- [Directions] Only one thing is required: the number of lines in the entries below that contain "hold".

Content starts

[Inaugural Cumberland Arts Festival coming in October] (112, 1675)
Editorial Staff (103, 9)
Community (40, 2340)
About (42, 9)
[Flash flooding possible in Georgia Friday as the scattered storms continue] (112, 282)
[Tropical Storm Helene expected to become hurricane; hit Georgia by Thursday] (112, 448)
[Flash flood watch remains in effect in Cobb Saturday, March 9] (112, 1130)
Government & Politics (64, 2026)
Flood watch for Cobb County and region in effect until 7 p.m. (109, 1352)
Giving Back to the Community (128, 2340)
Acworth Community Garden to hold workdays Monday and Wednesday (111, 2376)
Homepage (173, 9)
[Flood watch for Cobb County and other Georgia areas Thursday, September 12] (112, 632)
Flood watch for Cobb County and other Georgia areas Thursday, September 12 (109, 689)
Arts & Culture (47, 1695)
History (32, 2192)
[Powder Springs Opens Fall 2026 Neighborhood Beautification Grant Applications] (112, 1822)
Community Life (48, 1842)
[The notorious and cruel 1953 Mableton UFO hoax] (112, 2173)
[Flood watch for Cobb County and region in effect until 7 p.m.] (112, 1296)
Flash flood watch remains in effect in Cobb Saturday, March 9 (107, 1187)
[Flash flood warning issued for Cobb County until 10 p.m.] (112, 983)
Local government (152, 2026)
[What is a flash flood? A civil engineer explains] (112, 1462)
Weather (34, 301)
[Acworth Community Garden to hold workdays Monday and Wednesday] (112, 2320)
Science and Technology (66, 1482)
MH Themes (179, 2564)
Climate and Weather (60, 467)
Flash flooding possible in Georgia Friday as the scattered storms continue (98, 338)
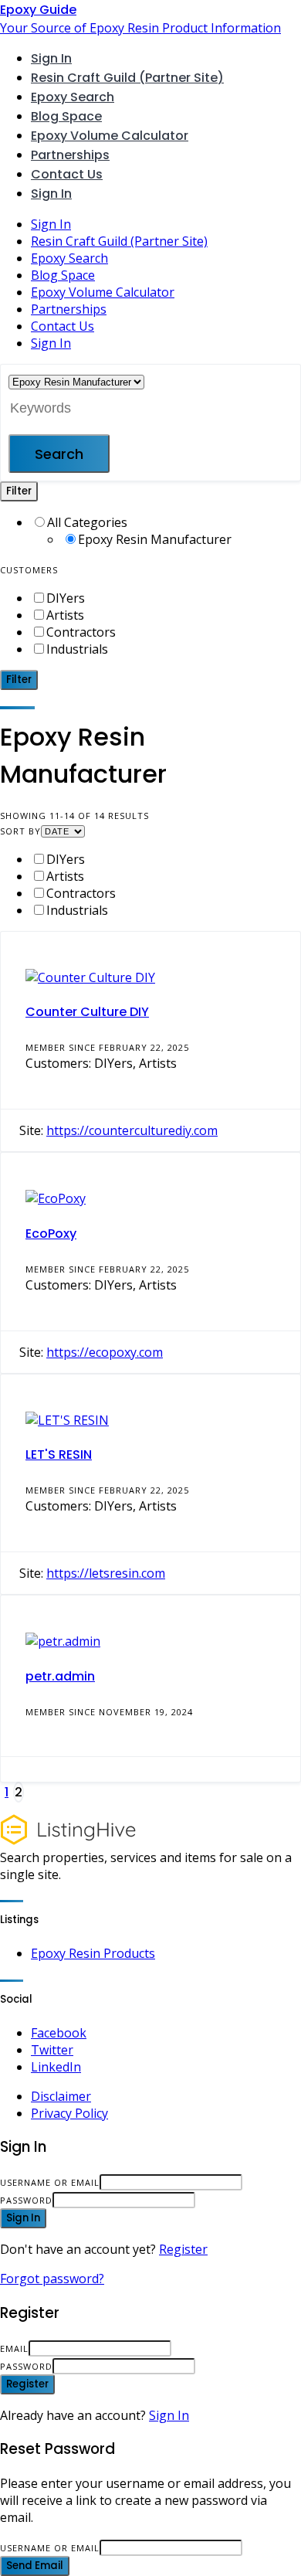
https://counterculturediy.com (132, 1130)
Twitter (52, 2049)
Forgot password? (52, 2278)
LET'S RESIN (58, 1454)
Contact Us (67, 174)
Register (183, 2249)
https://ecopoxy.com (104, 1352)
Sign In (169, 2415)
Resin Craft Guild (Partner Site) (127, 78)
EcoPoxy (50, 1233)
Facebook (58, 2032)
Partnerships (70, 155)
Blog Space (66, 116)
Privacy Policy (69, 2113)
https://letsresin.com (105, 1573)
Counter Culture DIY (87, 1012)
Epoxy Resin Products (93, 1953)
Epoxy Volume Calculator (109, 135)
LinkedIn (56, 2066)
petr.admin (60, 1676)
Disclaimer (61, 2096)
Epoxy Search (72, 97)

Content ends

- [Solution below] 2